1. John 6:1-15 is John’s version of the feeding of the multitude, the only miracle of Jesus that appears in all four gospels. Mk 6:45 (paralleled by Mt 14: 22) says that immediately after the miracle, Jesus made his disciples leave in a boat while he dismissed the crowd. John provides the reason: When Jesus realized that the crowd was about to “take him by force to make him king, he withdrew again to the mountain by himself” (v. 15). This attempt to make Jesus a political leader is thematically similar to temptation #3 above where the devil offers Jesus the kingdoms of the world.
2. The feeding of the multitude in Mark, Matthew and John – but not Luke – is immediately followed by the miracle of Jesus walking on water. The next day, the crowds follow Jesus to the other side of the sea. Thus begins (6:26-34) the Bread of Life discourse in John. The crowd asks Jesus for a sign, saying that Moses gave them manna in the desert. Jesus in the Fourth Gospel does not quote Deut 8:3, but his response is similar to his dismissal of temptation #1 that it is not earthly bread that gives life, but that which comes down from heaven.
3. After completion of the Bread of Life discourse in John 6, the brothers of Jesus suggest that he travel to Jerusalem for the festival of Tabernacles to work his signs and show himself to the world (7:1-9). Jesus rebuffs their suggestion because his “time has not yet come.” The similarity here is the enticement in temptation #2 to become a spectacle by performing a public act of power in Jerusalem.

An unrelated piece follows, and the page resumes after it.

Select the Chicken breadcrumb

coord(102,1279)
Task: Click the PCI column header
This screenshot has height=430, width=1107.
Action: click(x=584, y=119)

The parallels between the three Q temptations and those presented in John are quite interesting. For the modern reader, the temptations as presented in John are more believable than the dramatic temptations presented in Matthew and Luke. But the gospels were not written as biographies of Jesus. They were written to present Jesus’ message of salvation. In such a document, presenting a confrontation between the devil and Jesus gets the theological point across more efficiently than describing three separate occasions in the life of Jesus wherein he was tempted to perform miracles for his own benefit or to gain political power.
Or, as I learned from Spider-Man: “With great power there must also come great responsibility.”